Omahan’s saddles rode the Wild West

More than a century ago John S. Collins, above, ran an Omaha saddle shop, where William “Buffalo Bill” Cody was a customer.


Mary Leinen doesn’t ride horses, but she has family ties to a man who made saddles for cowboys across the American West, including one very famous one — William “Buffalo Bill” Cody.

Leinen of Harlan, Iowa, is a relative of John S. Collins, who more than a century ago ran a saddle shop in Omaha and counted Cody among his customers.

Cody is considered one of the first international celebrities, a frontiersman who became famous for his Wild West shows in the late 1800s and early 1900s.

An exhibit on Cody at the Durham Museum through May 1 features a saddle made by Collins in 1897 that Cody once owned and considered one of his favorites.

Collins is Leinen’s great-great-uncle and she said she’s fascinated by his story. He became one of the best-known saddle makers in the United States.

“He was quite the entrepreneur,” she said.

Collins was born in Galena, Illinois, and moved to Omaha with his brother in the 1860s and opened a saddle and harness business. Collins died in 1910 in Omaha and the headline on his obituary in The World-Herald called him one of the “oldest and best known Omaha pioneers.”

Among cowboys, a Collins saddle “in ordinary repair was worth an even $100 in a jackpot,” the obituary said.

Leinen said her relative was an adventurer who road in a wagon train across the Great Plains, worked for bankers in mining camps and hunted for bear with Gen. George Crook. He traveled to Europe, Alaska and across the United States.

Collins kept a diary and used his detailed notes to write two books on his adventures.

Leinen said he was a successful businessman who left an estate of about $250,000 when he died, roughly $6 million in today’s dollars.

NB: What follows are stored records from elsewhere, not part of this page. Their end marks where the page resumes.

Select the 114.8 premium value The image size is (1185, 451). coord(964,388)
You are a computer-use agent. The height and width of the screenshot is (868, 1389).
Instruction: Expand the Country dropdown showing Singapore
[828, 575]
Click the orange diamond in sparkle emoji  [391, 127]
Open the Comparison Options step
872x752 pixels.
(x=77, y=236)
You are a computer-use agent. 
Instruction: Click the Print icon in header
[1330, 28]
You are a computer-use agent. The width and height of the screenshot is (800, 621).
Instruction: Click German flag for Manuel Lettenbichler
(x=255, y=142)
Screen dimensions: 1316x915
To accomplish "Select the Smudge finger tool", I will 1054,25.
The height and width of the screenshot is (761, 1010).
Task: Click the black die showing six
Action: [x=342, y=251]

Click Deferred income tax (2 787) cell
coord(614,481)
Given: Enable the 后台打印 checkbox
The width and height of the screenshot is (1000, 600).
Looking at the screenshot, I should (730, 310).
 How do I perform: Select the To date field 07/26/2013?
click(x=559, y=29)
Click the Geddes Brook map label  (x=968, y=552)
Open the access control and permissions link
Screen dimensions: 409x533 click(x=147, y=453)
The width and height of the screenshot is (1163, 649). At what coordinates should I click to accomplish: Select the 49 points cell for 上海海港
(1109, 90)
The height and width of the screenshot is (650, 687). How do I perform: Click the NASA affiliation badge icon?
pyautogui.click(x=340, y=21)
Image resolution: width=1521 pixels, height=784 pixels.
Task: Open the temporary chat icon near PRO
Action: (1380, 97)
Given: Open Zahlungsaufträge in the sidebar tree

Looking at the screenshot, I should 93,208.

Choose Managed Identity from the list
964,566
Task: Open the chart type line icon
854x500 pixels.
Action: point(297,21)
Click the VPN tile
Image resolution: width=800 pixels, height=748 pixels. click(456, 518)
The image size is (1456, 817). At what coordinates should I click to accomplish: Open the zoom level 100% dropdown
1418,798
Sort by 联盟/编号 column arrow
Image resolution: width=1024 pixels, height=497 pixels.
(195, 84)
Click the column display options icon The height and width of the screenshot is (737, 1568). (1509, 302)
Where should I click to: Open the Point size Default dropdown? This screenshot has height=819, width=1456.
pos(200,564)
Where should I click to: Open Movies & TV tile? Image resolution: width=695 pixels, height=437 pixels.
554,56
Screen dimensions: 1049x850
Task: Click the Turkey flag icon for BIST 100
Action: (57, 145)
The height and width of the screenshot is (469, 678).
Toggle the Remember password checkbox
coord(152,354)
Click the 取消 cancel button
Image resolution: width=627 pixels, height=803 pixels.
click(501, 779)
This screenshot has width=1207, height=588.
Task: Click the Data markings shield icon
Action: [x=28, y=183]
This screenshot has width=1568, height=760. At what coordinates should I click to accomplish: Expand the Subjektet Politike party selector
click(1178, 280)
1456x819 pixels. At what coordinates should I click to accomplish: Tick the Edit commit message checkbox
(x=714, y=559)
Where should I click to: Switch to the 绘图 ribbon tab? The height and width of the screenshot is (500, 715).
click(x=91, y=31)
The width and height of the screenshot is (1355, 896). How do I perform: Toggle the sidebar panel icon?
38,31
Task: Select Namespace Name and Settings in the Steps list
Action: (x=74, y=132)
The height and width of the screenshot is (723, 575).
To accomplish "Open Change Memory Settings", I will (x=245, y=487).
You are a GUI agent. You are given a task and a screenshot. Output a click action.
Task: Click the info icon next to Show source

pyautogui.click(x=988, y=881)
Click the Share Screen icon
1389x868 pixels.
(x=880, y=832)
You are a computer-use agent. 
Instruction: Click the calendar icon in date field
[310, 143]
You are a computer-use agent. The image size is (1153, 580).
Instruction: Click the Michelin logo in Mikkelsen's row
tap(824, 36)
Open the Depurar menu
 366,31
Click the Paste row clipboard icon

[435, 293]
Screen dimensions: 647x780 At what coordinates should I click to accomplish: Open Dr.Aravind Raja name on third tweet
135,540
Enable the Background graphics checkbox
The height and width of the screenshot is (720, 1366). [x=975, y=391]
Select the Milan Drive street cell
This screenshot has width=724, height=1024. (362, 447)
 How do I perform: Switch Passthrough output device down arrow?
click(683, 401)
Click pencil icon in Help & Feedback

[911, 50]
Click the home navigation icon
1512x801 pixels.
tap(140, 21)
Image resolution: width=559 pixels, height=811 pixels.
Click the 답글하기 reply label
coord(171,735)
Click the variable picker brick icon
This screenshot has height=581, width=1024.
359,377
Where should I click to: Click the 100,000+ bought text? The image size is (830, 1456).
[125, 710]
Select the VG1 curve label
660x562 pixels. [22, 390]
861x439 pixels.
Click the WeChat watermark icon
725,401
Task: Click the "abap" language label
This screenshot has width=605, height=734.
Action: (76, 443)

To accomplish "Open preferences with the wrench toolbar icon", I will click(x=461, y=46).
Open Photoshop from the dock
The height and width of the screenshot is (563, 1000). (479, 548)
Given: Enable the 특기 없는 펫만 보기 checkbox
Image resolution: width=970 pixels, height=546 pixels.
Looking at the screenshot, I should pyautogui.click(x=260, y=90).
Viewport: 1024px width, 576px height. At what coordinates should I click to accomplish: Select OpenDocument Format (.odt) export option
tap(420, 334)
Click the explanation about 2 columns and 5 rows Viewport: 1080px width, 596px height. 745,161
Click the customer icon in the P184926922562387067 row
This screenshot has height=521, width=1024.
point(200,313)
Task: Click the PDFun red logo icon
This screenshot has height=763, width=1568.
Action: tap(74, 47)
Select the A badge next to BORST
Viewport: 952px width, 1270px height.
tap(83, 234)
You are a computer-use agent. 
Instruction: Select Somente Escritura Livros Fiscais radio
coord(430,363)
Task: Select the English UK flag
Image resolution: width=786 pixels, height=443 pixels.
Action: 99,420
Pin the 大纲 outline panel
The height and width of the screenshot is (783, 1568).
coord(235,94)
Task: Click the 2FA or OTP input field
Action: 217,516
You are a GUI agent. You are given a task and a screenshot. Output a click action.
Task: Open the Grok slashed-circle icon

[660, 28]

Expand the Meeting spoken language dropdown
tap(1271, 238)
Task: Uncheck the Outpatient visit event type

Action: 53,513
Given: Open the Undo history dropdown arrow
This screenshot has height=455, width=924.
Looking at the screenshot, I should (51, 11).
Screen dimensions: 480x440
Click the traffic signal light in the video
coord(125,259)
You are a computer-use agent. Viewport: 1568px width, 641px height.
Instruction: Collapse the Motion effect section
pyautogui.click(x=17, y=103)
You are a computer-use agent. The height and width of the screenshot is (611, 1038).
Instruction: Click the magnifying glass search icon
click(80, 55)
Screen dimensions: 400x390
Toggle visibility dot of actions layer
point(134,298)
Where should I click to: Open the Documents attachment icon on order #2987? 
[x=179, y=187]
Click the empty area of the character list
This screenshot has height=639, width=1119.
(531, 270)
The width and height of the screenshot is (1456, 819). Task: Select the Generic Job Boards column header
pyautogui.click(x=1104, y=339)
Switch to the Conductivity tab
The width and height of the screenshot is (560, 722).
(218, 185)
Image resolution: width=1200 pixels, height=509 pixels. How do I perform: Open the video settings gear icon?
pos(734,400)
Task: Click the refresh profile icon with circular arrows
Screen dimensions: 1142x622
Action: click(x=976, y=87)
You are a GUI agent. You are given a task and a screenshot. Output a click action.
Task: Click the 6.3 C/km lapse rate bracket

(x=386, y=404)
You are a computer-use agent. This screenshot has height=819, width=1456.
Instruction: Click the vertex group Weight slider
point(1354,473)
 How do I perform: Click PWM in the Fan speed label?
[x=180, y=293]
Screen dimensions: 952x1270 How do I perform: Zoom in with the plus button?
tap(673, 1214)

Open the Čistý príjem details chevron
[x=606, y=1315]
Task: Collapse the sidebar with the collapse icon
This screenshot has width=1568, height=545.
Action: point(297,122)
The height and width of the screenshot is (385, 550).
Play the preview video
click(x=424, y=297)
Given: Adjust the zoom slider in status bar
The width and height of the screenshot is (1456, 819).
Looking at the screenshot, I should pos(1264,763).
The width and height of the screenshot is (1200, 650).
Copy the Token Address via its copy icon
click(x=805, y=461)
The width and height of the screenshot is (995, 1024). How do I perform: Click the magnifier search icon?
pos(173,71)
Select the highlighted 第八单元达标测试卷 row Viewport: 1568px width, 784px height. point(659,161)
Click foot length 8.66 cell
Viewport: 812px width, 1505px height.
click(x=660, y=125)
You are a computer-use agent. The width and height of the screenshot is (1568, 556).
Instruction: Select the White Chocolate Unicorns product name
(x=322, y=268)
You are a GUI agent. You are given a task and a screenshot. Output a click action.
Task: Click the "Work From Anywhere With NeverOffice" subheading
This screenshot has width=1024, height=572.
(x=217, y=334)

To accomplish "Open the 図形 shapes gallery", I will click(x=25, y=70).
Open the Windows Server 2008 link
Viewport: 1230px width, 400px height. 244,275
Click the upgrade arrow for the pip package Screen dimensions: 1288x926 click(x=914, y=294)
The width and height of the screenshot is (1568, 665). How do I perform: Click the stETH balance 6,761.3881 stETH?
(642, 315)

He never married nor had a family.

She remembers her father telling her about her relative’s adventures when she was a young girl, and thought her dad was kidding her.

As she grew older she began to understand the role he played in keeping cowboys comfortable on horseback. And, with the help of her husband, Paul, she has researched Collins’ life.

She owns five of her great-great-uncle’s saddles and last week visited the Durham to see the one that’s part of the Cody exhibit.

She’s always felt proud of her relative, but seeing the saddle displayed at a museum for others to learn about and admire took that feeling up a few notches.